“DeepFake” technology, ie the ability to digitally manipulate or wholly fabricate a person’s identity and puppeteer their actions & expressions, has been in existence AND right in our faces for decades. Only now do we have the capacity to comprehend the scope of the applications.
Deepfakes use a form of artificial intelligence called deep learning to make images of fake events, hence the name deepfake.
film-makers have been dreaming about this interface since the earliest days of cinema. In the 1924 comedy Sherlock Jr, Buster Keaton played a projectionist who enters the flickering on-screen action, while the traffic flowed in both directions in Woody Allen’s The Purple Rose of Cairo and the Arnold Schwarzenegger vehicle Last Action Hero, in which characters were able to step on and off the cinema screen at will.
Recently, we may have seen some of our friends on social media place their faces on famous movie actors. This a deepfake video by Zao.

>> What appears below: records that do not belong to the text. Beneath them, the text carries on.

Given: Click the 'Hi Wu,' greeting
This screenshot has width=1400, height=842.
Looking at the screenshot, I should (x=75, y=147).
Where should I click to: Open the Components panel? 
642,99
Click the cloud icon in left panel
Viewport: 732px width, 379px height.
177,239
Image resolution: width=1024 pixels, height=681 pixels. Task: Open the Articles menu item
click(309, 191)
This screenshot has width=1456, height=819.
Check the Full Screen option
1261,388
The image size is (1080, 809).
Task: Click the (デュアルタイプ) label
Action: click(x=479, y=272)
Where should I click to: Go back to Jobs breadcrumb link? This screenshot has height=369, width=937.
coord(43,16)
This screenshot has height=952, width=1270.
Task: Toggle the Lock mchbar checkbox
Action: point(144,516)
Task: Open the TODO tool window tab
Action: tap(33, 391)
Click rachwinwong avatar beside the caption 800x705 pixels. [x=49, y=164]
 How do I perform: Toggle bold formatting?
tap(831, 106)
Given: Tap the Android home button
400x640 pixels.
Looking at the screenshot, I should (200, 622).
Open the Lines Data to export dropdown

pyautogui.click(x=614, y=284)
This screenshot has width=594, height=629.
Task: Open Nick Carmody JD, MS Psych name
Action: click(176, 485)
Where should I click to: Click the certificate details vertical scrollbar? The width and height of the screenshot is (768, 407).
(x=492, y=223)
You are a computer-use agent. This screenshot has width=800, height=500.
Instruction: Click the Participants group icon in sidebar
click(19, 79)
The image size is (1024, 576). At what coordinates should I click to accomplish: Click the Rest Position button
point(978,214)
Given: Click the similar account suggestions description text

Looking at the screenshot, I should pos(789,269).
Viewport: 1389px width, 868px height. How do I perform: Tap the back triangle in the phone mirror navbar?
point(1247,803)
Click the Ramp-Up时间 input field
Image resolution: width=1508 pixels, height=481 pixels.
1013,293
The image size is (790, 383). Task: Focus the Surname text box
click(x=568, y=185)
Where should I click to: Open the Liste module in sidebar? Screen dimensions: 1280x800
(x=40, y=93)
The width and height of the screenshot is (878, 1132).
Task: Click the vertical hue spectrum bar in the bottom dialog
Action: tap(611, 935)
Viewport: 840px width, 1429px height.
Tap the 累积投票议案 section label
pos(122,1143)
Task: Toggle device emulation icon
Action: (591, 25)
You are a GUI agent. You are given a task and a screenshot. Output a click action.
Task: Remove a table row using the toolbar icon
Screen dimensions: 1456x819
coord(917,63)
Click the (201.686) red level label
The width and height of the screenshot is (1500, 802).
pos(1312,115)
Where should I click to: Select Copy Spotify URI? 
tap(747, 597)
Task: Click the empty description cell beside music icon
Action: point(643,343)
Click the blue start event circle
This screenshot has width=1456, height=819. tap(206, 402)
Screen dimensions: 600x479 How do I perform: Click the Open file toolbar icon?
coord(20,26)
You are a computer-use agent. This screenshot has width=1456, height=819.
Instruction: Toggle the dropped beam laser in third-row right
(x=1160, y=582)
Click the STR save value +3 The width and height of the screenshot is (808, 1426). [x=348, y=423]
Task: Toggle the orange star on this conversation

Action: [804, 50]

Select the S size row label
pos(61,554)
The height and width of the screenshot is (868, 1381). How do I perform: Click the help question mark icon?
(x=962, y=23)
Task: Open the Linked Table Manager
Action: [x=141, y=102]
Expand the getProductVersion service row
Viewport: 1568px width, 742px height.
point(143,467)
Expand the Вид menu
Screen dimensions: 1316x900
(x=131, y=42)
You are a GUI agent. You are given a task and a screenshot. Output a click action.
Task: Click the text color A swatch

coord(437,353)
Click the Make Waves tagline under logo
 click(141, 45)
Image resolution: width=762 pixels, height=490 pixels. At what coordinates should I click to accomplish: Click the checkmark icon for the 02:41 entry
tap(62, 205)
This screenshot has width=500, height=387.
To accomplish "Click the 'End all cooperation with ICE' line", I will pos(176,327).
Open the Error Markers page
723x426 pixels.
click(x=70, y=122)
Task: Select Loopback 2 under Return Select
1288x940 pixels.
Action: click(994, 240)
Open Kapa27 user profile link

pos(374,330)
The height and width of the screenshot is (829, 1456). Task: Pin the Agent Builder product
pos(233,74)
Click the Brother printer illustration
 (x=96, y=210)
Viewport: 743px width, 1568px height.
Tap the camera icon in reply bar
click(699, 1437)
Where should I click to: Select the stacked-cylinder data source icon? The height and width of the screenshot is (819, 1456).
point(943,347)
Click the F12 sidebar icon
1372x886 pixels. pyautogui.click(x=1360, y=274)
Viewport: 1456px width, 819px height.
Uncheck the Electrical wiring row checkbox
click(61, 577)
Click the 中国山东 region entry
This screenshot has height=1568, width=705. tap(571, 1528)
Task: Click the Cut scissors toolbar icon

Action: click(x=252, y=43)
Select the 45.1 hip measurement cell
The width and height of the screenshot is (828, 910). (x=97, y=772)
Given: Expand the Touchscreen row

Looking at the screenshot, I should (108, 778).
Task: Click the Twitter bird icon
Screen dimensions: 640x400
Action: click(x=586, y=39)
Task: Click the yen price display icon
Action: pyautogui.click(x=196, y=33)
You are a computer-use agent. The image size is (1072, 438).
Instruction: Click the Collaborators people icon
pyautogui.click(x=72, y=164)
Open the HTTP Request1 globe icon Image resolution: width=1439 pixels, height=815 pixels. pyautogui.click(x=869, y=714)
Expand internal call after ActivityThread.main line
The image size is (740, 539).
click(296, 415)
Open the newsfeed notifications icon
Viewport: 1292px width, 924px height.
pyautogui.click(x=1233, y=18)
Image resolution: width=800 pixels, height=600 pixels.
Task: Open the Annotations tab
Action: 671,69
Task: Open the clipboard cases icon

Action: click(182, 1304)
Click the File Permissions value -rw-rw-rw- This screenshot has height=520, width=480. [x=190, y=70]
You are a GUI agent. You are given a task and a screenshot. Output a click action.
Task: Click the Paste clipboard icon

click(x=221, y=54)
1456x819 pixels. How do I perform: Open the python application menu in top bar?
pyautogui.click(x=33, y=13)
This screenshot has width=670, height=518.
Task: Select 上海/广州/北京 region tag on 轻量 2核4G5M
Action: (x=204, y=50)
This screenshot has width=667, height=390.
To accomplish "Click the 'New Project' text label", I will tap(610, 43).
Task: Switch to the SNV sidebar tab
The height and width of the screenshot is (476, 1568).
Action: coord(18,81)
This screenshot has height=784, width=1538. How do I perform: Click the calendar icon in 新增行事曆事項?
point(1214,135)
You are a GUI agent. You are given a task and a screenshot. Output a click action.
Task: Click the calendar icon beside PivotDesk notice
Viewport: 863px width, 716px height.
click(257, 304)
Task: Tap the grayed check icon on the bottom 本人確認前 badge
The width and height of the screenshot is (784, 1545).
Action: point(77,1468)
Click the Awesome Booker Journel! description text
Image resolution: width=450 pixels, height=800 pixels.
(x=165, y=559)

The AI firm Deeptrace found 15,000 deepfake videos online in September 2019, a near doubling over nine months. A staggering 96% were pornographic and 99% of those mapped faces from female celebrities on to porn stars.
The more insidious impact of deepfakes, along with other synthetic media and fake news, is to create a zero-trust society, where people cannot, or no longer bother to, distinguish truth from falsehood. And when trust is eroded, it is easier to raise doubts about specific events.
Last year, Cameroon’s minister of communication dismissed as fake news a video that Amnesty International believes shows Cameroonianthe country’s soldiers executing civilians.
When we looked into the generated pictures of JonBenét Patricia Ramsey which are possible fakes using generative adversarial networks (GANs), the old videos have her ‘beauty pageants’ comes to mind. Were they generated also? Is JonBenét Patricia Ramsey the first real deep fake?